After six years without new albums, Metallica finally returned to the studio. The result is 72 Seasons , the eleventh album in the career of the thrash metal giants, a pure album in the band's formula, but one that also shows a moment of balance in the group's career.
There's no way around it: the strength and (possible) weakness of 72 Seasons is that it delivers Metallica sounding exactly as you'd expect from the band. It features powerful lyrics about escaping oneself and mental battles, darker riffs and characteristic solos, with the intensity and weight of high-quality metal.
For a band whose more experimental journeys have always provoked adverse reactions from the public, from the commercial metal of The Black Album , the ironic Load and Reload , and the conflicted and almost juvenile sound of St. Anger , firmly delving into their own DNA might seem like too safe a step, but it can also be interpreted as an internal moment for the band.
“But now, with this album, and certainly as we get older, we fight less and less and have fewer and fewer disagreements. I think we made this record without any fighting. Nobody was yelling or screaming or doing anything insane. There was no policing or 'it's going to be my way'. There was none of that,” Lars Ulrich said about the project.
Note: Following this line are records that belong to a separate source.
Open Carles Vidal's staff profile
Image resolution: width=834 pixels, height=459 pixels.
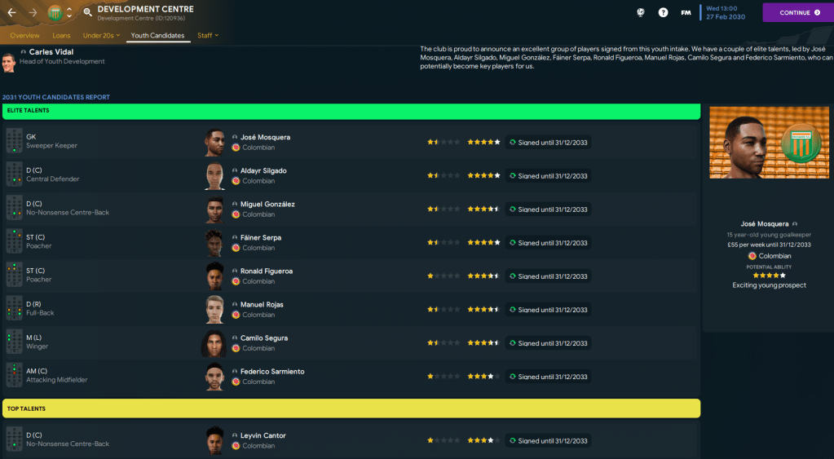(x=51, y=52)
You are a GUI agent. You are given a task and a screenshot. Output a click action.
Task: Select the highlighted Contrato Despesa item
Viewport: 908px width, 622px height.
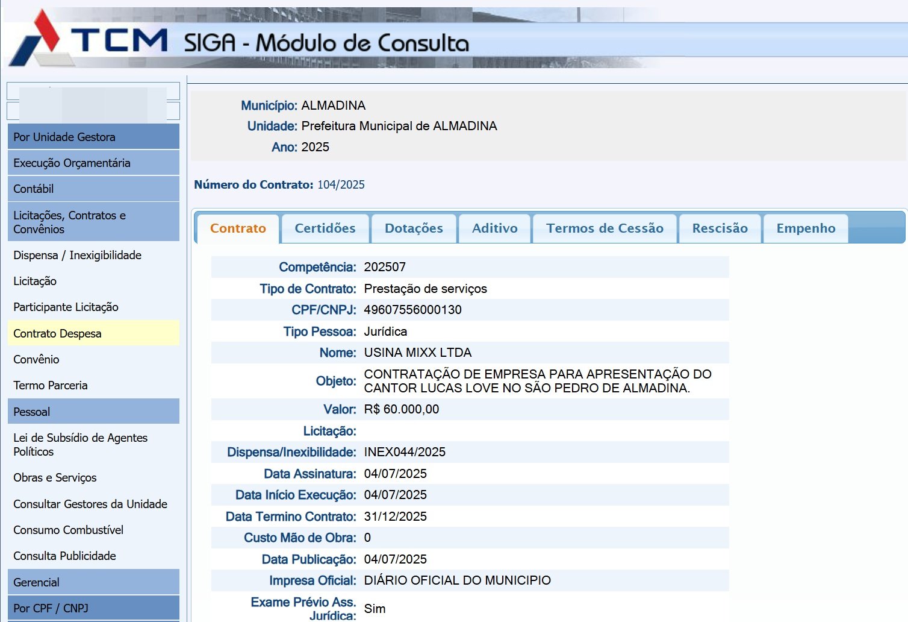pyautogui.click(x=93, y=333)
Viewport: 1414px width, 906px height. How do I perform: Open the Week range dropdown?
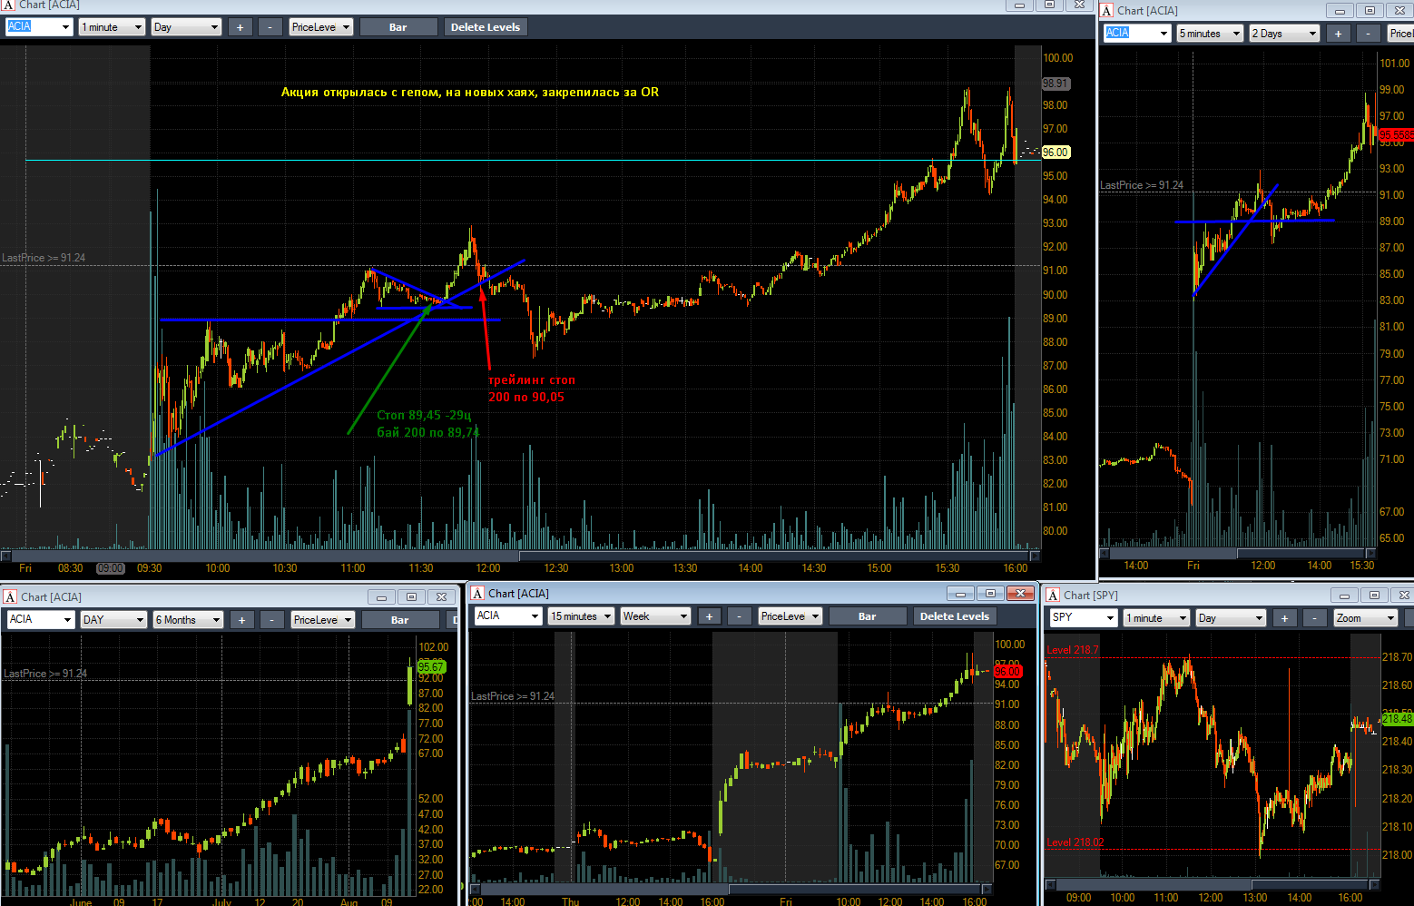[655, 616]
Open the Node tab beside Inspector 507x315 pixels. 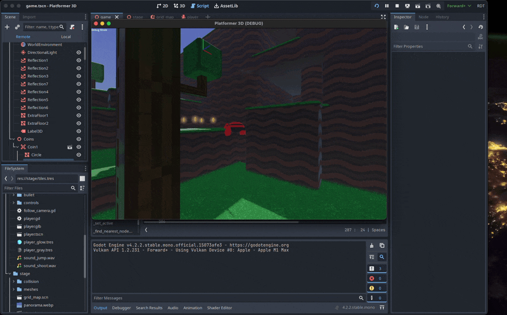[423, 17]
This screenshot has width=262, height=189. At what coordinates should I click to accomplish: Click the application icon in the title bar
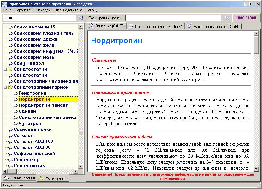3,4
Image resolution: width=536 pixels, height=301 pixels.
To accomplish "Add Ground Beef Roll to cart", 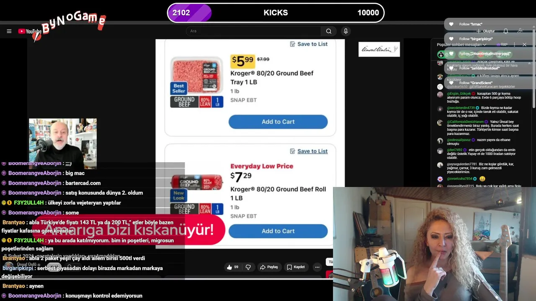I will (278, 231).
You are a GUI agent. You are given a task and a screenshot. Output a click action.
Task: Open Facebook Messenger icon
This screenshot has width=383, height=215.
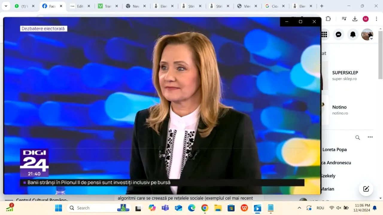click(338, 34)
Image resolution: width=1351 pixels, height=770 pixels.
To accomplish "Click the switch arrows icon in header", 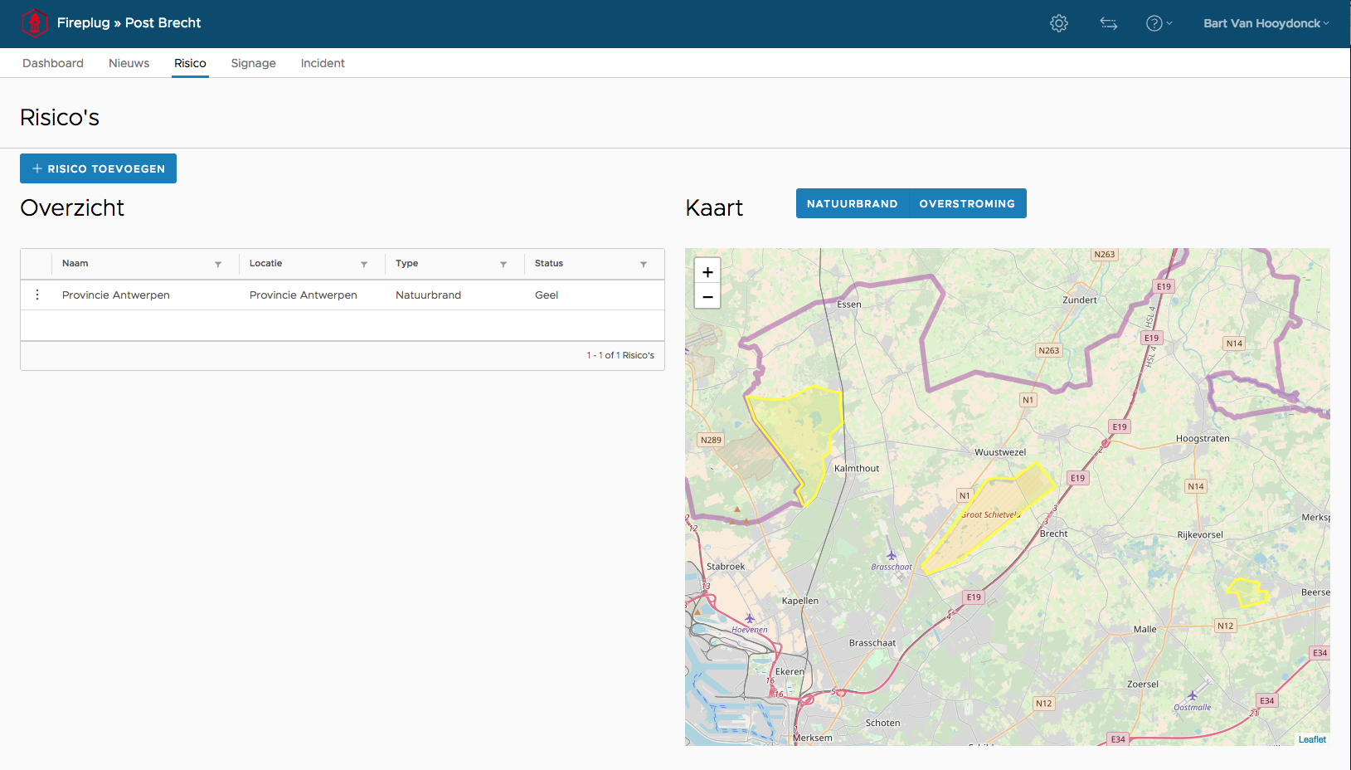I will [1108, 23].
The album's concept itself stems from a reflection that can only be appreciated with the proper perspective as one ages. The 72 seasons of the title are a categorization of the early stages of a human being's life up to the age of 18, according to a book about childhood that James Hetfield was reading.
“How do you evolve, grow, mature, and develop your own ideas and identity after those first 72 seasons of the year? Some things are harder than others – you know, some things you can’t help but see and they’ll be with you for the rest of your life, and other things you can rewind the tape and make a new one. So that’s the really interesting part for me, is how you’re able to deal with those situations as an adult and a mature person,” the frontman .
Metallica is older, and that's reflected in everything, from the relationship between the members to their individual states of mind, as exemplified by Hetfield's outburst in Brazil about often doubting his own abilities.
But somehow, the band manages to address these themes in a way that is completely cohesive with their own sound and discography, delving into the roots of what defines Metallica's sound in this new phase of their life and career, in the search for that eternal source of energy and vitality that music provides.
Wikimetal Recommends album, 72 Seasons, is precisely that. Whether this adherence to Metallica's pure formula is the band's greatest strength or weakness is not for us to answer at the moment, but it's certainly an album worth listening to.